Считается, что Кафка перенес действие рассказа в тропики, следуя за Октавом Мирбо, который в книге «Сад пыток» (Le Jardin des supplices) максимально экзотизировал свой не очень связный набор садистических и эротических сцен, поместив большинство из них в Китай. Там, в Китае, в манящем и жестоком мире «казней отрезанием тысячи кусочков» произносятся всяческие красивые и манящие слова о физическом страдании, физической любви, буржуазном лицемерии и прочем. Но все это не про «Исправительную колонию» — здесь речь идет не об отвлеченных вещах, а о самых, что ни на есть, насущных, повседневных. Помимо всего прочего, это рассказ о жестокости и о том, где – даже географически, если угодно – она располагается.

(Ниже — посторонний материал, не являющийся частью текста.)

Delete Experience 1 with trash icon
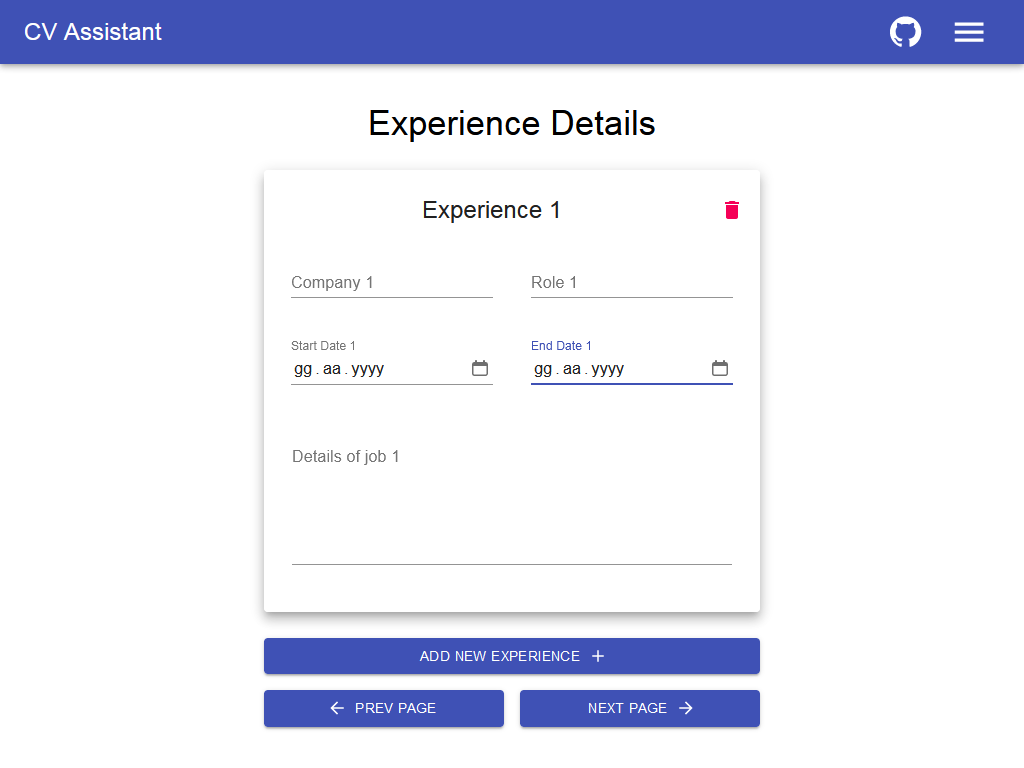This screenshot has width=1024, height=768. [732, 210]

«В Исправительной колонии» жестокость — привычно для западного человека — вынесена за пределы Запада; самые страшные дела творятся, как всегда, не у нас, в метрополии, а где-то там, в колониях, среди дикарей. Однако — и тут мы мгновенно прощаем автору все его наивные иллюзии насчет кровожадных туземцев – Кафка переворачивает привычную гео-этику западного человека. Дело в том, что в «Исправительной колонии» туземцев либо вовсе нет, либо они неотличимы от колонистов. Расовый вопрос в этой колонии, если верить повествованию, отсутствует полностью. Зато есть вопрос социальный, который представлен военной иерархией: солдаты внизу, офицер вверху, а над всем этим царит дух старого коменданта. Власть осуществляется строго сверху вниз, точно так же как борона строго вертикально опускается на спину осужденного. Покойный старый комендант завел в колонии жесточайший порядок, который должен формализовать онтологическое право на самое невообразимое насилие. Это право материализовано в машине, однако машина приходит в упадок и ломается. Героически кончает с собой и последний ученик старого коменданта. Но от этого ничего, в сущности, не меняется – одним офицером меньше, одним солдатом больше, какая разница. Машина и ее верный слуга уже давно существовали где-то на краю жизни колонии, на ее задворках — как и сама колония существует на задворках, в захолустье. Это странная окраина, у которой нет метрополии, центра, и это исправительная колония, которая никого не исправляет, а только мучает самым необъяснимым и бесчеловечным образом. Мы в мире, в котором нет логики, смысла, ничего, кроме абсурдного насилия, существующего ради самого себя. И хотя старые, совсем уже монструозные порядки списаны в утиль, точнее, выброшены в карьер вместе с истерзанным телом офицера, не беспокойтесь, тут похлопочут о новых, быть может, не столь одиозных, но не менее душеспасительных. И новую машину смастерят.